# SENG 550 Project
__Sentiment Analysis using TF-IDF and Random Forests to predict Amazon review ratings using review text and review summary__

Import all libraries

In [0]:
import re
import pandas as pd
from pyspark.ml.feature import HashingTF, IDF, Tokenizer
from pyspark.mllib.tree import RandomForest
from pyspark.mllib.linalg import Vectors
from pyspark.mllib.regression import LabeledPoint
from pyspark.mllib.evaluation import MulticlassMetrics

Read json data file and convert to dataframe

In [0]:
rdd = spark.read.json('/FileStore/tables/All_Beauty_5.json').rdd
print(rdd.take(1)[0])

Row(asin='B0000530HU', image=None, overall=5.0, reviewText='As advertised.
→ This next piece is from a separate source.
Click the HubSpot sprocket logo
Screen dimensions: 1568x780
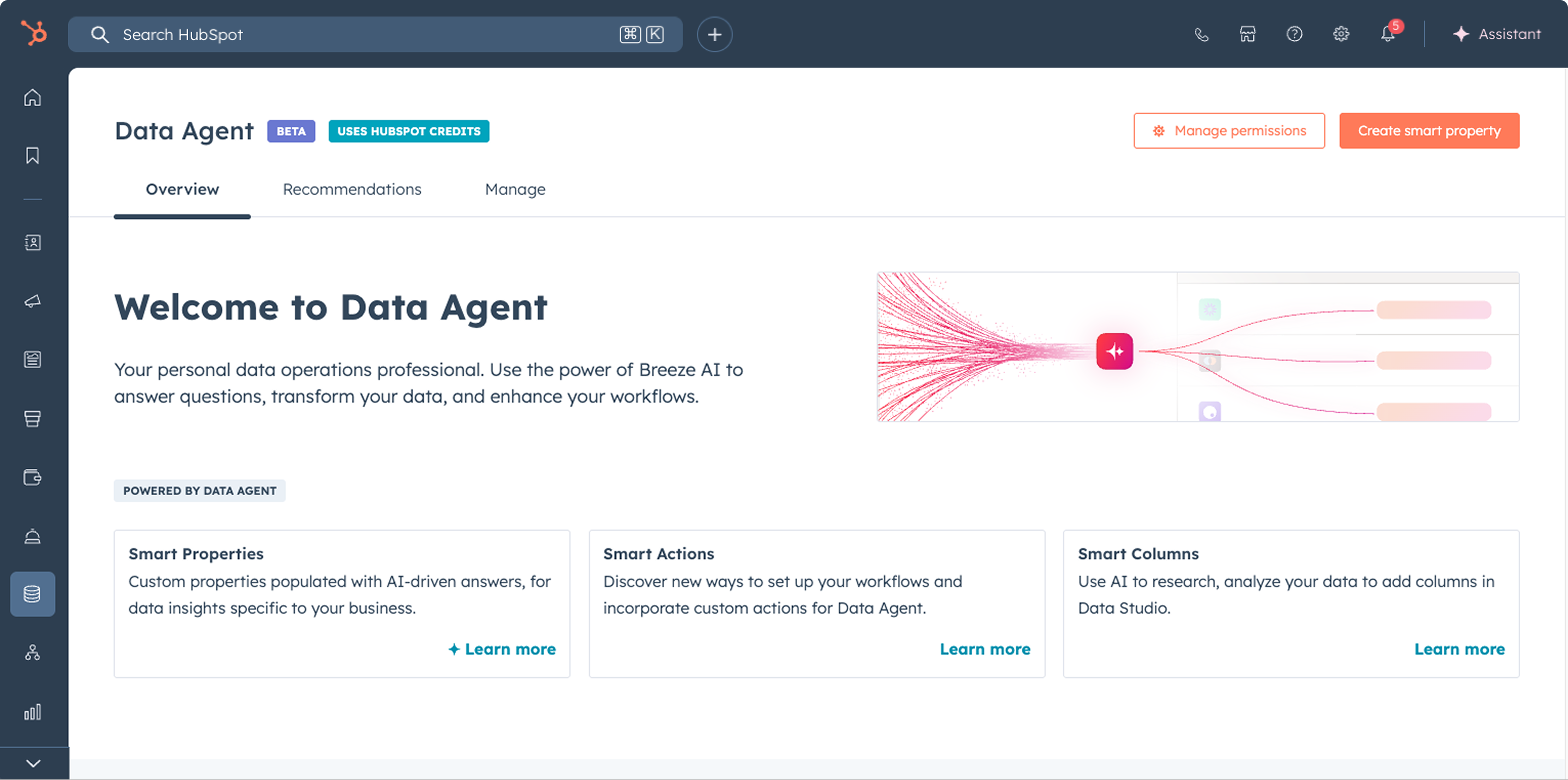click(x=34, y=34)
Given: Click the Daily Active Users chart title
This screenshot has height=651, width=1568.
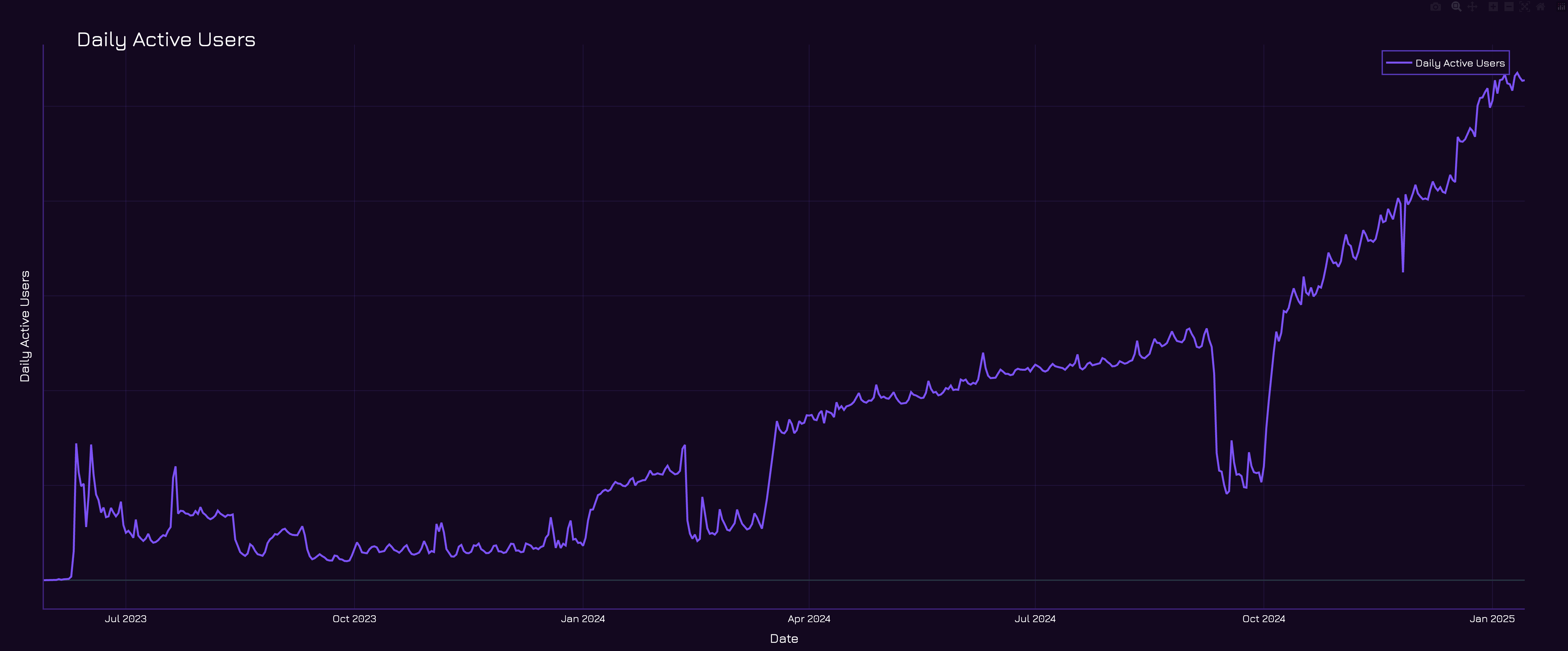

Reasonably priced', reviewTime='09 1, 2016', reviewerID='A3CIUOJXQ5VDQ2', reviewerName='Shelly F', style=Row(Color:=None, Design:=None, Flavor:=' Classic Ice Blue', Scent Name:=None, Size:=' 7.0 oz', Style Name:=None), summary='Five Stars', unixReviewTime=1472688000, verified=True, vote=None)


Create function to parse a string and extract the data we need (overall, reviewText, summary)

In [0]:
def extractFeatures(row):
    """Extracts the features we want from the data.

    Args:
        line (pyspark.sql.types.Row): RDD row.

    Returns:
        tuple: A tuple with overall score, reviewText, and summary.
    """    
    overall = float(row.asDict()['overall'])
    
    reviewText = row.asDict()['reviewText']
    if reviewText:
        reviewText = re.sub(r'http\S+', '', reviewText)
        reviewText = re.sub(r'[^\w\s]', '', reviewText)
        reviewText = reviewText.lower()
        
    summary = row.asDict()['summary']
    if summary:
        summary = re.sub(r'http\S+', '', summary)
        summary = re.sub(r'[^\w\s]', '', summary)
        summary = summary.lower()
        
    processedText = ''
    if reviewText and summary:
        processedText = summary + ' ' + reviewText
        
    return (overall, processedText)

Apply `extractFeatures` to base RDD

In [0]:
extractedRDD = rdd.map(extractFeatures).collect()
print(extractedRDD)

[(5.0, 'five stars as advertised reasonably priced'), (5.0, 'good for the face like the oder and the feel when i put it on my face  i have tried other brands but the reviews from people i know they prefer the oder of this brand not hard on the face when dry  does not leave dry skin'), (1.0, 'smells awful i bought this to smell nice after i shave  when i put it on i smelled awful  i am 19 and i smelled like a grandmother with too much perfume'), (5.0, 'truth is there is nothing like an aqua velva man hey i am an aqua velva man and absolutely love this stuff been using it for over 50 years this is a true after shave lotion classic not quite sure how many women that have been attracted to me because of aqua velva  i do know for sure that its just to many to count ha  not sure how long this has been around but the williams company ran a paper advertisement taken from a 1949 magazine which features ralph bellamy of detective story and ezio pinza of south pacific for aqua velva after shave l

Text processing to remove punctuation and convert all characters to lowercase

In [0]:
df = spark.createDataFrame(extractedRDD, ['overall', 'review'])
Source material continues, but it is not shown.